TASK REQUIREMENTS:
- 1) Summarize the forum post on DeepStream TAO gaze and emotion detectors in two sentences.
- 2) In the forum post on DeepStream TAO gaze and emotion detectors, what value is assigned to the MAGNITUDE constant in the isLookingAtCamera function?
- 3) Proceed with the forum post on DeepStream TAO gaze and emotion detectors, starting right after its final line.

Multiple DeepStream TAO applications

Is it possible to achieve stable operation below the enumerated detectors (in the future, it is planned to use a gesture detector and body position = skeletonization)?

  1. gaze;
  2. emotions.

Yes, these detectors work stably (no crashes, compared to “TAO CV Pipeline l4t” - NVIDIA NGC), but, judging by the DeepStream TAO rendering (deepstream_tao_apps/apps/tao_others at master · NVIDIA-AI-IOT/deepstream_tao_apps · GitHub ) on the video, the frames denoting the eyes sometimes “creep” = appear on the eyebrows, for example, either “creep” onto the background.

p.s. In parallel, I would like to clarify a number of IMPORTANT questions - is it possible to solve the problem that:

  1. the gaze / emotion detector detects a “parasitic” face inside the main face, or does it find a “parasitic” face somewhere in the background?
  2. Are the frames denoting the eyes “floating”?

p.s. p.s. Unlike eye trackers that use IR illumination, does the color of the iris matter (for example, against the background of a brown iris, the pupil is difficult to distinguish)?


professorx@x-mansion:~/ssd/jetsonUtilities$ python3
NVIDIA Jetson Xavier NX (Developer Kit Version)
L4T 32.6.1 [ JetPack 4.6 ]
Ubuntu 18.04.6 LTS
Kernel Version: 4.9.253-tegra
CUDA 10.2.300
CUDA Architecture: 7.2
OpenCV version: 4.1.1
OpenCV Cuda: NO
Vision Works:
VPI: ii libnvvpi1 1.1.15 arm64 NVIDIA Vision Programming Interface library
Vulcan: 1.2.70

Addition to the question from the topic header…
In the TAO Toolkit Computer Vision Inference Pipeline API, this function was used to determine the direction of looking at the camera:

bool isLookingAtCamera (const njv :: Gaze & gaze)
    static constexpr uint32_t MAGNITUDE = 100;

    // return instantaneous evaluation of gaze within circular region in xy
    // around the camera
    return std :: sqrt (pow (gaze.x, 2) + pow (gaze.y, 2)) <MAGNITUDE;

The incoming data looked like a structure:

struct Gaze
    float x;
    float y;
    float z;
    float theta;
    float phi;

I tried to use this same function (changing the arguments to a simple float (x, y, z, theta, phi) array) at: deepstream_tao_apps/apps/tao_others/deepstream-gaze-app at master · NVIDIA-AI-IOT/deepstream_tao_apps · GitHub

bool isLookingAtCamera (float * gaze, int size)

PROVIDED RECORDS:

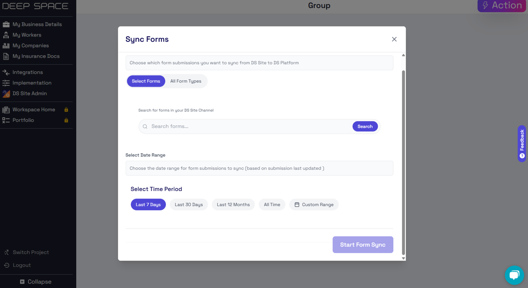This screenshot has width=528, height=288.
Task: Open the Integrations arrows icon
Action: pos(6,72)
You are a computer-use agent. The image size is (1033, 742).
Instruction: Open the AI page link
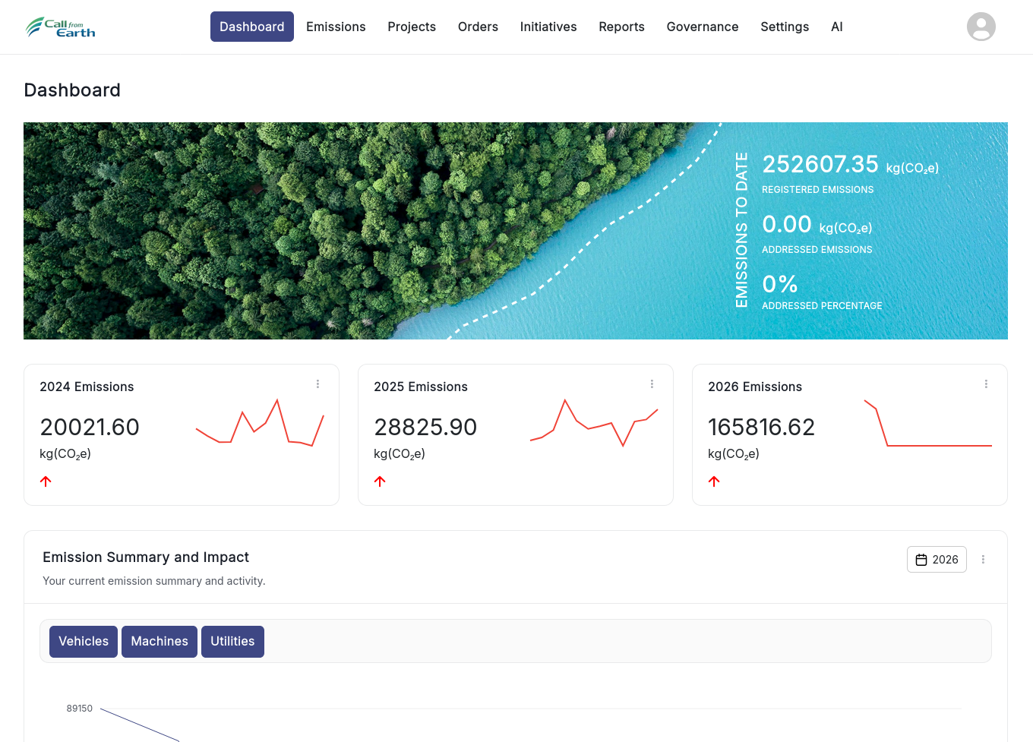(x=836, y=27)
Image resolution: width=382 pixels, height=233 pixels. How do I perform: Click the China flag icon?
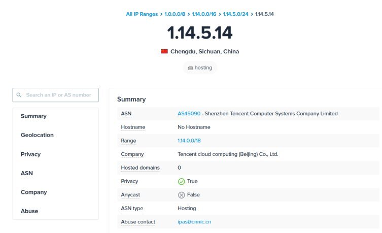(164, 51)
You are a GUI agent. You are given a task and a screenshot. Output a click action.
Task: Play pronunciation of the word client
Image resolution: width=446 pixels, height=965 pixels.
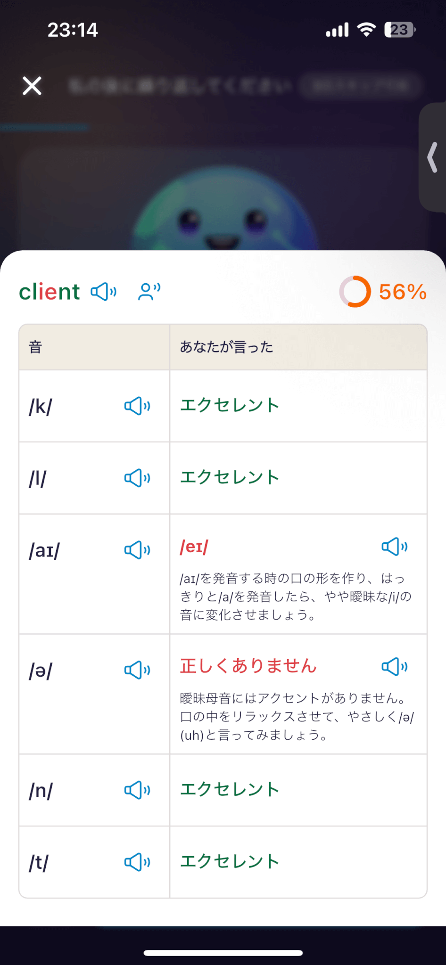[104, 292]
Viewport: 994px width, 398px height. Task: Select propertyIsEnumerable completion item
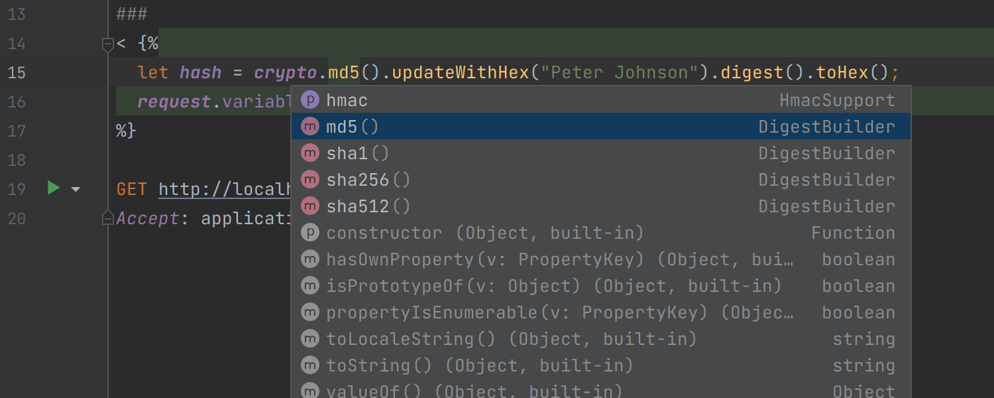pos(431,312)
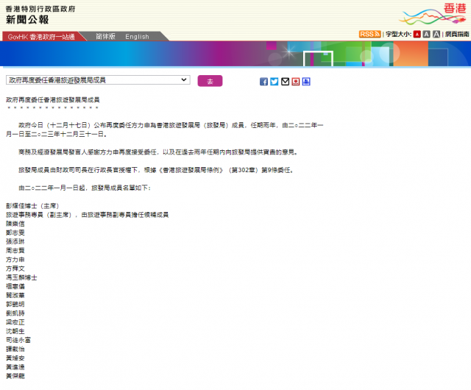Screen dimensions: 471x390
Task: Switch to the English version tab
Action: pos(137,36)
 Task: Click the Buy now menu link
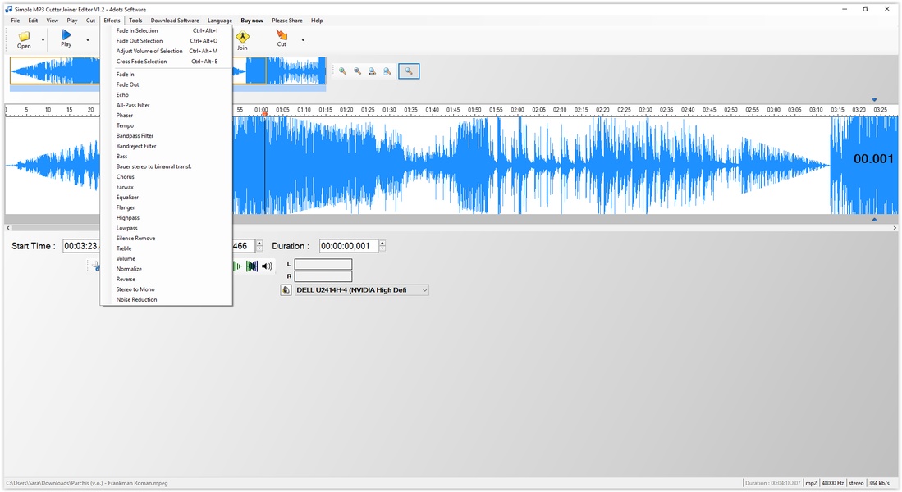coord(252,21)
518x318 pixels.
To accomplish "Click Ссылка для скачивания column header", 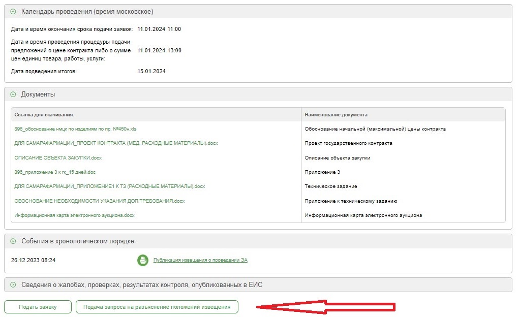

ANSWERS:
- 1) The poster asks whether the gaze and emotion detectors in DeepStream TAO can run stably, noting that they do not crash but that the frames marking the eyes sometimes creep onto the eyebrows or the background, and raises further questions about parasitic faces, floating eye frames and the effect of iris color. The poster also lists the Jetson Xavier NX system details and describes trying to reuse an isLookingAtCamera function from the TAO Toolkit Computer Vision Inference Pipeline API in the DeepStream gaze app with a simple float array as input.

- 2) 100

- 3)
    static constexpr uint32_t MAGNITUDE = 100;

    if (size! = 5)
        return false;
    // return instantaneous evaluation of gaze within circular region in xy
    // around the camera
    return std :: sqrt (pow (gaze [0], 2) + pow (gaze [1], 2)) <MAGNITUDE;

But, unfortunately, the determination of the gaze direction practically does not work, even on the “ideal” demo video from the gaze detector this function works unstably ( Gaze Demo for Jetson/L4T | NVIDIA NGC )

I would like to learn more about the gaze parameters: x, y, z, theta, phi?
In what units is the gaze detector output measured?
In the attachment there are two output video gaze detectors (magnitudes 100 and 200).

raw output from DeepStream

May I know if it is 100% reproduced with default apps in the github? If not, could you please share a test video?

The same as above, may I know how can I reproduce with default app?

Refer to What are theta and phi in the gazenet model outputs? - #3 by Morganh
It is gaze vector.
theta (float): Gaze pitch in radians.
phi (float): Gaze yaw in radians.

Happy New Year and Merry Christmas.

I changed the original code of the gaze detector minimally:

  1. porting from TAO CV Pipeline a function for determining the direction of gaze into the camera (setting the color of the frames around the eyes depending on the direction of gaze into the camera);
  2. adding debug output to the console in several chunks of code.

I’ve been working all this time with a clone of the repository on Dec 8, 2021.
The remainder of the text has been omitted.